Segundo dados do engenheiro agrônomo do Instituto Paranaense de Assistência Técnica e Extensão Rural (Emater) de Paranavaí Valter Martins Pessoa, um hectare de terra está sendo arrendado na região por R$ 6 mil a R$ 7 mil. Antes desse "boom" da mandioca, há duas safras, era possível encontrar a mesma área de arrendamento por R$ 4 mil.
"Essa elevação do preço da terra está gerando um movimento curioso: os produtores paranaenses estão indo arrendar terras para plantio da cultura nos estados de Mato Grosso e Mato Grosso do Sul. Lá eles encontram o mesmo hectare por R$ 2 mil a R$ 3 mil", ressalta Pessoa.
O técnico comenta ainda que desde o ano passado "muitos aventureiros" vão até a Emater para pedir orientação técnica e iniciar o plantio. "Quem plantar agora, eu acredito que ainda vai pegar um preço bom. Mas quem plantou há um ou dois anos está realmente muito bem, já que neste momento os patamares do preço da tonelada estão muito elevados", complementa.
O aquecimento da cultura está gerando outros problemas, como a falta de material para plantio (maniva ou rama da mandioca). "Tem muito aventureiro pegando manivas de lavouras doentes para plantar.

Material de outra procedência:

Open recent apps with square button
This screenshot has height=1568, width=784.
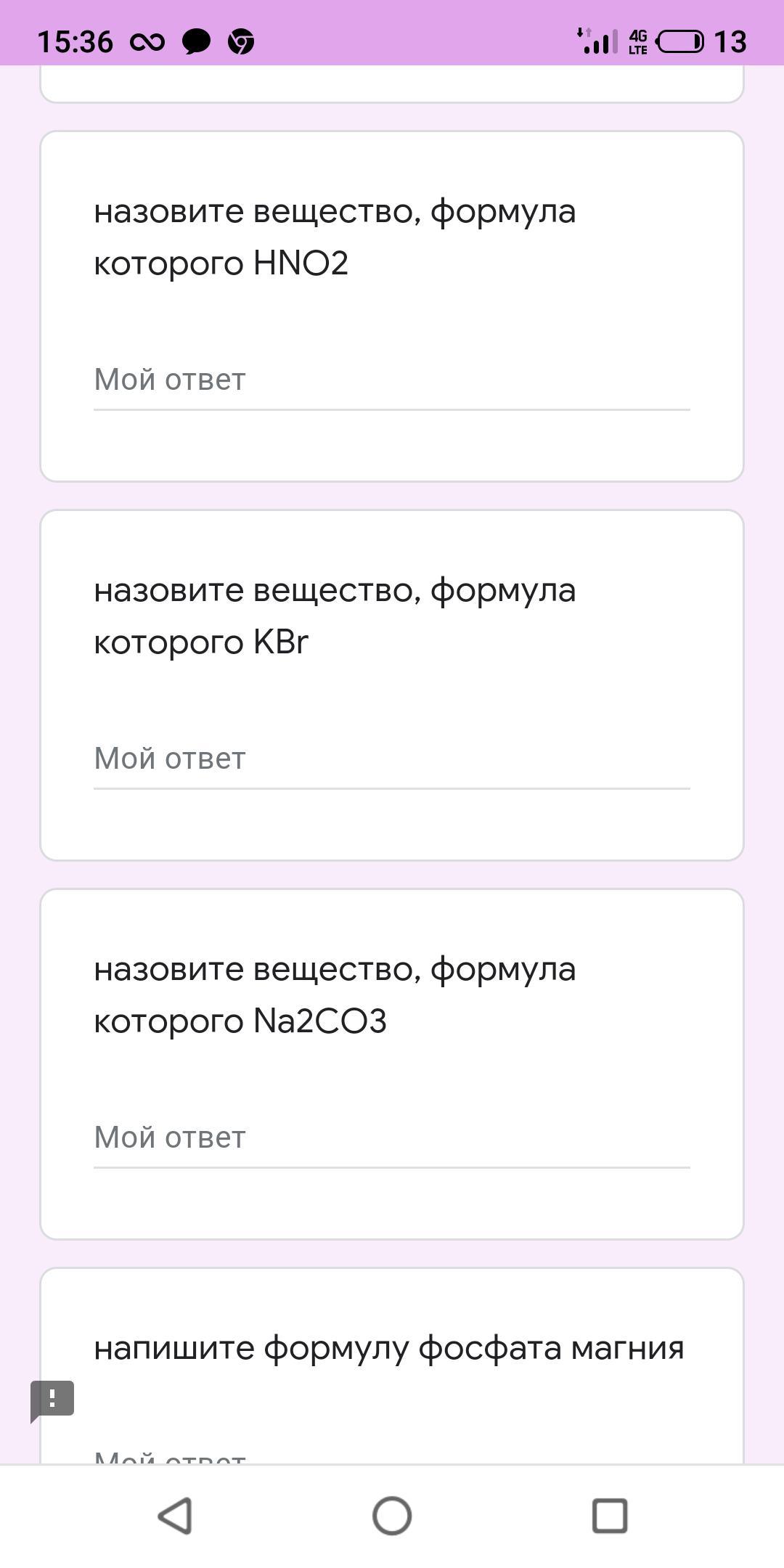[610, 1516]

O problema é que o produto vai ficar de baixa qualidade e eles não vão conseguir os preços desejados. Outra questão é que esse pessoal não quer investir na adubação e trato do solo de terras arrendadas, que não são deles, o que também atrapalha o desenvolvimento da cultura."
É bom lembrar também que o custo de produção sofreu elevação nesse tempo de inflacionamento. Segundo o especialista da Emater, atualmente, o custo deve girar em torno de 40%, já calculados os valores atuais de arrendamento. "Como o ciclo da mandioca varia entre oito meses e um ano e meio, o produtor pode se dar ao luxo de deixar o produto na terra até que os preços estejam realmente bons para a colheita. Ele não precisa deixá-lo alocado em armazéns, por exemplo."

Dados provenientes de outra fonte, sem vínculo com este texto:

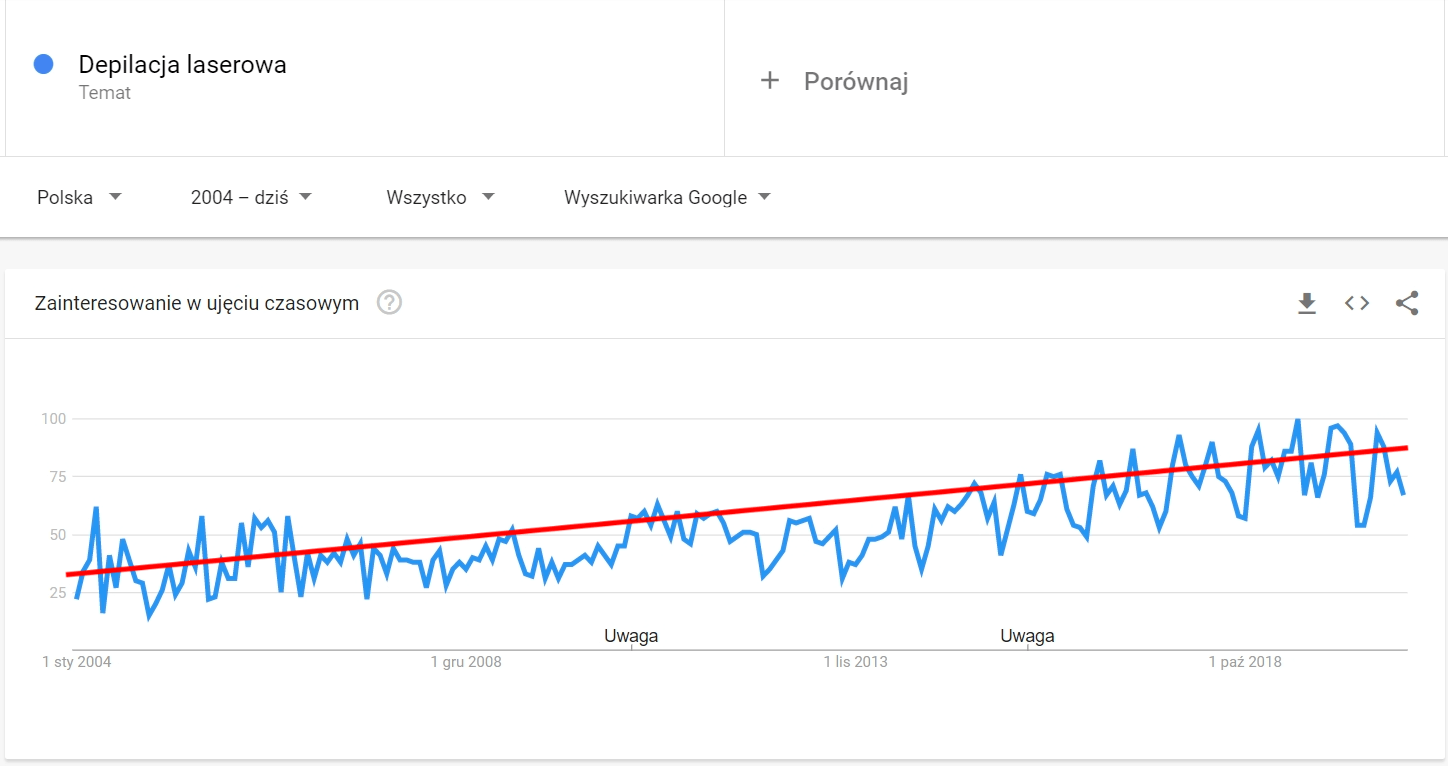Click the 1 gru 2008 axis label
This screenshot has height=766, width=1448.
click(x=466, y=662)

Entre os pontos positivos para quem cultiva a mandioca está a produção relativamente elevada num espaço pequeno. A cultura também não exige muita tecnologia, nem investimentos em sementes de alta eficiência, como acontece com a soja e o milho. Já os pontos negativos, de acordo com Pessoa, são o baixo investimento em pesquisa e a existência de poucos produtos agrícolas direcionados para a atividade. "O pessoal acaba utilizando herbicidas e inseticidas de outras culturas para controlar as pragas da mandioca na lavoura", complementa ele. (V.L.)